== Problem description ==
Will you transcribe the entries that follow, exactly and in full?

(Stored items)
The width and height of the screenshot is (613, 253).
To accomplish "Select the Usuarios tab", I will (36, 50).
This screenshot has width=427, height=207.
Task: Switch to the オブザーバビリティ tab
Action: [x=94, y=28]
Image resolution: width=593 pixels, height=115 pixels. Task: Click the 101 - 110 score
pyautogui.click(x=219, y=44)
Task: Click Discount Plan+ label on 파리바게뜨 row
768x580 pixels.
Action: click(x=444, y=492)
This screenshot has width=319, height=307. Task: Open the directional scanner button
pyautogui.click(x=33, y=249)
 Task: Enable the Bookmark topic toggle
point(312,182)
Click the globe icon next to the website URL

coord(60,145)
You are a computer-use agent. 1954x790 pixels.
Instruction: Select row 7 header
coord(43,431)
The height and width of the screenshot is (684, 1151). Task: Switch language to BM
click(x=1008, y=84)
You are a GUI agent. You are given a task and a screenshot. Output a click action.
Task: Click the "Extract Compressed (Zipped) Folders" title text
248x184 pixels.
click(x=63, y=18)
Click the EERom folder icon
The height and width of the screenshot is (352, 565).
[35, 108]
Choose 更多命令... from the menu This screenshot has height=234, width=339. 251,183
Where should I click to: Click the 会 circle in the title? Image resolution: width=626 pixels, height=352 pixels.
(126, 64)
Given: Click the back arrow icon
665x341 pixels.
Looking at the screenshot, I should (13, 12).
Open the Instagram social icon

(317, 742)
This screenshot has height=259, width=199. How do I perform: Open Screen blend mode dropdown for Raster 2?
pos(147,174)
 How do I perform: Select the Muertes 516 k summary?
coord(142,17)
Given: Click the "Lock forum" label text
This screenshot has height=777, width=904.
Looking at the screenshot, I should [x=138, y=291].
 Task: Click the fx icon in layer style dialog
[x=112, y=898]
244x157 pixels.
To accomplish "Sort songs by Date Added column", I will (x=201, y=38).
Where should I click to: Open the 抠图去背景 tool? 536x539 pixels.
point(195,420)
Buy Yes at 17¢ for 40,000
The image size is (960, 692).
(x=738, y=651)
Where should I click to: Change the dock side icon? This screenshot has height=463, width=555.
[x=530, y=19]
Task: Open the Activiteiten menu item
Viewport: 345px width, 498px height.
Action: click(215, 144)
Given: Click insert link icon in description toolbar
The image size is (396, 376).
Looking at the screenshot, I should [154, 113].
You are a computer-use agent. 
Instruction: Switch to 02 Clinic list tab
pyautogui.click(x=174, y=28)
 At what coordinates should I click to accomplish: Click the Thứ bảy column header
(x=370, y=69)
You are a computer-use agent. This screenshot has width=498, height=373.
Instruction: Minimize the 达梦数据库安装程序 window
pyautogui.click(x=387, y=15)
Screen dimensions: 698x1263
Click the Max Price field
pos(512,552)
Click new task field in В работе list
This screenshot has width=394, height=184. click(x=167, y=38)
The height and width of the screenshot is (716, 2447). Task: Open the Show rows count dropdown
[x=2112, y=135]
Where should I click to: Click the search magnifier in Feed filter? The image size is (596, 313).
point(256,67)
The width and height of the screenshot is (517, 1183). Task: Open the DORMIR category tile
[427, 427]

== Response for this exercise ==
The width and height of the screenshot is (613, 253).
To accomplish "Select the Usuarios tab", I will (36, 50).
This screenshot has width=427, height=207.
Task: Switch to the オブザーバビリティ tab
Action: [x=94, y=28]
Image resolution: width=593 pixels, height=115 pixels. Task: Click the 101 - 110 score
pyautogui.click(x=219, y=44)
Task: Click Discount Plan+ label on 파리바게뜨 row
768x580 pixels.
Action: click(x=444, y=492)
This screenshot has width=319, height=307. Task: Open the directional scanner button
pyautogui.click(x=33, y=249)
 Task: Enable the Bookmark topic toggle
point(312,182)
Click the globe icon next to the website URL

coord(60,145)
You are a computer-use agent. 1954x790 pixels.
Instruction: Select row 7 header
coord(43,431)
The height and width of the screenshot is (684, 1151). Task: Switch language to BM
click(x=1008, y=84)
You are a GUI agent. You are given a task and a screenshot. Output a click action.
Task: Click the "Extract Compressed (Zipped) Folders" title text
248x184 pixels.
click(x=63, y=18)
Click the EERom folder icon
The height and width of the screenshot is (352, 565).
[35, 108]
Choose 更多命令... from the menu This screenshot has height=234, width=339. 251,183
Where should I click to: Click the 会 circle in the title? Image resolution: width=626 pixels, height=352 pixels.
(126, 64)
Given: Click the back arrow icon
665x341 pixels.
Looking at the screenshot, I should (13, 12).
Open the Instagram social icon

(317, 742)
This screenshot has height=259, width=199. How do I perform: Open Screen blend mode dropdown for Raster 2?
pos(147,174)
 How do I perform: Select the Muertes 516 k summary?
coord(142,17)
Given: Click the "Lock forum" label text
This screenshot has height=777, width=904.
Looking at the screenshot, I should [x=138, y=291].
 Task: Click the fx icon in layer style dialog
[x=112, y=898]
244x157 pixels.
To accomplish "Sort songs by Date Added column", I will (x=201, y=38).
Where should I click to: Open the 抠图去背景 tool? 536x539 pixels.
point(195,420)
Buy Yes at 17¢ for 40,000
The image size is (960, 692).
(x=738, y=651)
Where should I click to: Change the dock side icon? This screenshot has height=463, width=555.
[x=530, y=19]
Task: Open the Activiteiten menu item
Viewport: 345px width, 498px height.
Action: click(215, 144)
Given: Click insert link icon in description toolbar
The image size is (396, 376).
Looking at the screenshot, I should [154, 113].
You are a computer-use agent. 
Instruction: Switch to 02 Clinic list tab
pyautogui.click(x=174, y=28)
 At what coordinates should I click to accomplish: Click the Thứ bảy column header
(x=370, y=69)
You are a computer-use agent. This screenshot has width=498, height=373.
Instruction: Minimize the 达梦数据库安装程序 window
pyautogui.click(x=387, y=15)
Screen dimensions: 698x1263
Click the Max Price field
pos(512,552)
Click new task field in В работе list
This screenshot has width=394, height=184. click(x=167, y=38)
The height and width of the screenshot is (716, 2447). Task: Open the Show rows count dropdown
[x=2112, y=135]
Where should I click to: Click the search magnifier in Feed filter? The image size is (596, 313).
point(256,67)
The width and height of the screenshot is (517, 1183). Task: Open the DORMIR category tile
[427, 427]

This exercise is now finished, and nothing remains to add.